**WHAT NEEDS TO BE DONE:**
From the start of the entries through the line containing "Action: pos(831,294)", swap "admin" for "administrator" and give those lines again with everything else unchanged.

**Extracted data entries:**
━━━

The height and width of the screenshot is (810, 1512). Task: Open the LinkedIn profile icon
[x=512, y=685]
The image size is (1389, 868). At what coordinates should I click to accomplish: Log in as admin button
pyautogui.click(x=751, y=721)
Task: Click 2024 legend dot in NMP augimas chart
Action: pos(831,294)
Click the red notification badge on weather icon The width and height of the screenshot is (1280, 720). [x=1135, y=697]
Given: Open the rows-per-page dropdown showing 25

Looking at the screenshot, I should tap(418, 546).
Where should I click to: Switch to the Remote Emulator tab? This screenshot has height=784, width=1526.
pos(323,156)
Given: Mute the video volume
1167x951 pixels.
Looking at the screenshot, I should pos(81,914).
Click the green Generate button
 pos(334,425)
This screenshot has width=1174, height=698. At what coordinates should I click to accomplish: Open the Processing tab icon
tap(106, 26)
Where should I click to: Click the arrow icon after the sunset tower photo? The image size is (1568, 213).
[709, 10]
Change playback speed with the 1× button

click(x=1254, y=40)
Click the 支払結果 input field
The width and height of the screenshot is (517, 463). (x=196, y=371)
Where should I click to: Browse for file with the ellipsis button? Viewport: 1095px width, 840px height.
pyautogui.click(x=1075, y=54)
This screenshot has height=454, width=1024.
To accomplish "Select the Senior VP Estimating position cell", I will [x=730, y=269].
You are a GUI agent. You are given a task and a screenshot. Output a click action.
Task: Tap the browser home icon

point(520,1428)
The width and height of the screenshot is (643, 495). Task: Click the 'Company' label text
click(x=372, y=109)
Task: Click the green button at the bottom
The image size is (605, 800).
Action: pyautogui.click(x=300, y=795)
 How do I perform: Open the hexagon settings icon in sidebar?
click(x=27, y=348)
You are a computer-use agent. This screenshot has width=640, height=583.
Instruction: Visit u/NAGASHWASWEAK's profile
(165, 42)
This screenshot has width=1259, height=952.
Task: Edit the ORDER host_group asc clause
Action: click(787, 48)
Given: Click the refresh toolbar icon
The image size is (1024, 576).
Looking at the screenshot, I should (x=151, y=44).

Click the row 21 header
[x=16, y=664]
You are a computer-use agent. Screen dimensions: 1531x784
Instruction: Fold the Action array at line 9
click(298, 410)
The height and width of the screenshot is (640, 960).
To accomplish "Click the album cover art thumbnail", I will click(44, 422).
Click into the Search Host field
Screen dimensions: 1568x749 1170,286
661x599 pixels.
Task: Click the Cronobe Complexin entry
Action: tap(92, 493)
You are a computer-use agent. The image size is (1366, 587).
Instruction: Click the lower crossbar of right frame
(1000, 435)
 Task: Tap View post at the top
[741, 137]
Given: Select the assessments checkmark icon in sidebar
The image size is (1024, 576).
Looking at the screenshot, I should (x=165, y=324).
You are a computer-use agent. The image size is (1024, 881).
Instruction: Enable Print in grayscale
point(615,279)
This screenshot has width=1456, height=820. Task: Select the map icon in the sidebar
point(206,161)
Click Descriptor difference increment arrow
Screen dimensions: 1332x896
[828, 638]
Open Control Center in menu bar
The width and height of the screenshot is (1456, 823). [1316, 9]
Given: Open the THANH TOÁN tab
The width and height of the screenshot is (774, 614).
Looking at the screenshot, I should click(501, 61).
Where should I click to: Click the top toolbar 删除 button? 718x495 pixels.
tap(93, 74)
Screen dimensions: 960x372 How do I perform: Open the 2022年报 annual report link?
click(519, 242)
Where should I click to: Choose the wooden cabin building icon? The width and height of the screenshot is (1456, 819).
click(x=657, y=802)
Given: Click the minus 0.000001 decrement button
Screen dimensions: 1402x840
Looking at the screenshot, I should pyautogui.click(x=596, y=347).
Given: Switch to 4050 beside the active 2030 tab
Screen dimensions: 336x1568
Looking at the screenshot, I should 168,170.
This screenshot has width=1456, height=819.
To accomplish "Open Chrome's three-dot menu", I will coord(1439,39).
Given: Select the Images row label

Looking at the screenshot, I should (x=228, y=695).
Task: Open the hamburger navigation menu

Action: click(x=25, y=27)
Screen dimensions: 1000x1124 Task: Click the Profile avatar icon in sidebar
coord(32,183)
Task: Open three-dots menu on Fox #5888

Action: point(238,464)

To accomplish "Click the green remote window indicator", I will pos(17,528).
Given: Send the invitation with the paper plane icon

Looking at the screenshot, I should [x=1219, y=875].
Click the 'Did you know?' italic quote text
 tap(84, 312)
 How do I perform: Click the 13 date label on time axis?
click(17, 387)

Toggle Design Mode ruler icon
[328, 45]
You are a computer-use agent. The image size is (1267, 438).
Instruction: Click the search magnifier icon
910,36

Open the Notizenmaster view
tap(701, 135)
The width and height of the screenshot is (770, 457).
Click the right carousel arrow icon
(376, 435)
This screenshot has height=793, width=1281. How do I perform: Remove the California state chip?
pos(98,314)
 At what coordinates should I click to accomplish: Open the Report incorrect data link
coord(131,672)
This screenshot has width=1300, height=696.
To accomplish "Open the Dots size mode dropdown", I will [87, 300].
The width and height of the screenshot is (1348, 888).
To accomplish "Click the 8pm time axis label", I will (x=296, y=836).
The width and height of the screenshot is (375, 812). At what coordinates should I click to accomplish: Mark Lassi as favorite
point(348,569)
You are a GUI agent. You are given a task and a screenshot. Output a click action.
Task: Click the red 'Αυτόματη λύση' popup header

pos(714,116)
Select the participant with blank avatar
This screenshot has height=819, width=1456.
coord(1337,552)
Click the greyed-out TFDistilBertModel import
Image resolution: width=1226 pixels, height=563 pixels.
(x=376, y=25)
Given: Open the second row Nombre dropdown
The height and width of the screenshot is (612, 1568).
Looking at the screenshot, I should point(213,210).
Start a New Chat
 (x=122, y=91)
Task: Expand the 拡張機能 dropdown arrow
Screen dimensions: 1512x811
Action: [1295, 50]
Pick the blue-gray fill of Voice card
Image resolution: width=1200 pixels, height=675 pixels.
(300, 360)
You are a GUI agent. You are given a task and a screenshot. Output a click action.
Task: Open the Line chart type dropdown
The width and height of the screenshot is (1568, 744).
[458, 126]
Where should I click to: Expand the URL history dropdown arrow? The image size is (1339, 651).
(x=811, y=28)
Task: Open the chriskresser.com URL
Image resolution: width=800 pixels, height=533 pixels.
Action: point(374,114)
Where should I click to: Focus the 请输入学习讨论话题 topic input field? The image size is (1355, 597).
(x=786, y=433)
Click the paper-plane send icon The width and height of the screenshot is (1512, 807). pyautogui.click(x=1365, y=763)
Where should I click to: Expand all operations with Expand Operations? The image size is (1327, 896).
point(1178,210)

━━━

**ANSWER IN FULL:**
The height and width of the screenshot is (810, 1512). Task: Open the LinkedIn profile icon
[x=512, y=685]
The image size is (1389, 868). At what coordinates should I click to accomplish: Log in as administrator button
pyautogui.click(x=751, y=721)
Task: Click 2024 legend dot in NMP augimas chart
Action: pos(831,294)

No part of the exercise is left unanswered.